------ TEXT PASSAGE

Two main approaches are used in nanotechnology. In the "bottom-up" approach, materials and devices are built from molecular components which assemble themselves chemically by principles of molecular recognition. In the "top-down" approach, nano-objects are constructed from larger entities without atomic-level control. The impetus for nanotechnology comes from a renewed interest in Interface and Colloid Science, coupled with a new generation of analytical tools such as the atomic force microscope (AFM), and the scanning tunneling microscope (STM). Combined with refined processes such as electron beam lithography and molecular beam epitaxy, these instruments allow the deliberate manipulation of nanostructures, and lead to the observation of novel phenomena.

Examples of nanotechnology in modern use are the manufacture of polymers based on molecular structure, and the design of computer chip layouts based on surface science. Despite the great promise of numerous nanotechnologies such as quantum dots and nanotubes, real commercial applications have mainly used the advantages of colloidal nanoparticles in bulk form, such as suntan lotion, cosmetics, protective coatings, drug delivery, and stain resistant clothing.

About National Nanotechnology Initiative
The National Nanotechnology Initiative is an United States federal nanoscale science, engineering, and technology research and development program. Initiative participants (cited below) state that its four goals are to

maintain a world-class research and development (R&D) program;
facilitate technology transfer;
develop educational resources, a skilled workforce, and supporting research infrastructure and tools; and
support responsible development of nanotechnology.

------------

PROBLEMS TO SOLVE
- 1) In the nanotechnology text, switch "technology transfer" to "knowledge transfer" and write out the passage from "maintain a world-class" to "development of nanotechnology.".
- 2) Which two instruments does the nanotechnology text name as part of a new generation of analytical tools?
- 3) Decide whether each statement agrees with the nanotechnology text, and support each answer with the deciding words quoted from it. (a) In the "top-down" approach, nano-objects are constructed with atomic-level control. (b) Suntan lotion is among the commercial applications that use colloidal nanoparticles in bulk form. (c) The National Nanotechnology Initiative has five stated goals.
The material is not needed for this work.

------ PROVIDED MATERIAL

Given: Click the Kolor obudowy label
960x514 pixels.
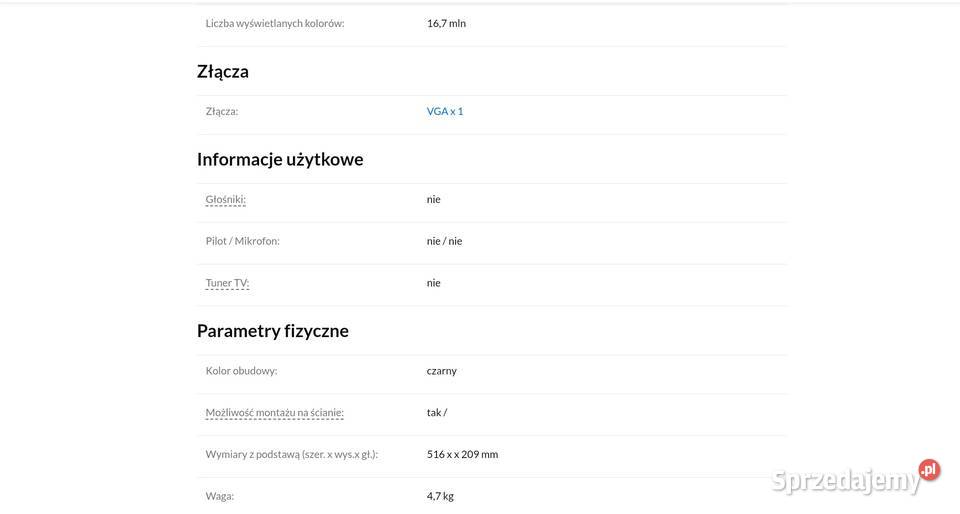Looking at the screenshot, I should tap(241, 371).
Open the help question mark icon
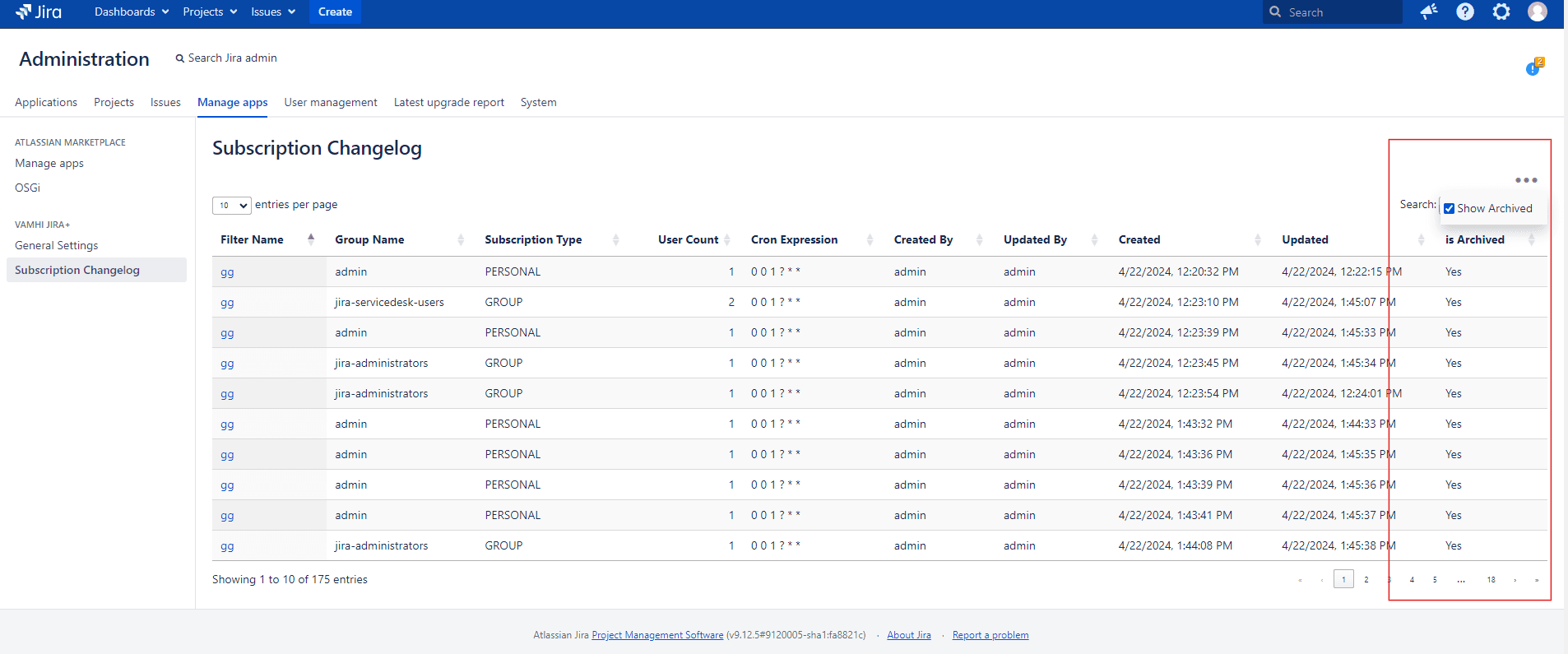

------------

OUTPUTS IN ORDER
- 1)
maintain a world-class research and development (R&D) program;
facilitate knowledge transfer;
develop educational resources, a skilled workforce, and supporting research infrastructure and tools; and
support responsible development of nanotechnology.

- 2) The atomic force microscope (AFM) and the scanning tunneling microscope (STM).

- 3)
(a) No: "nano-objects are constructed from larger entities without atomic-level control"
(b) Yes: "colloidal nanoparticles in bulk form, such as suntan lotion"
(c) No: "its four goals are to"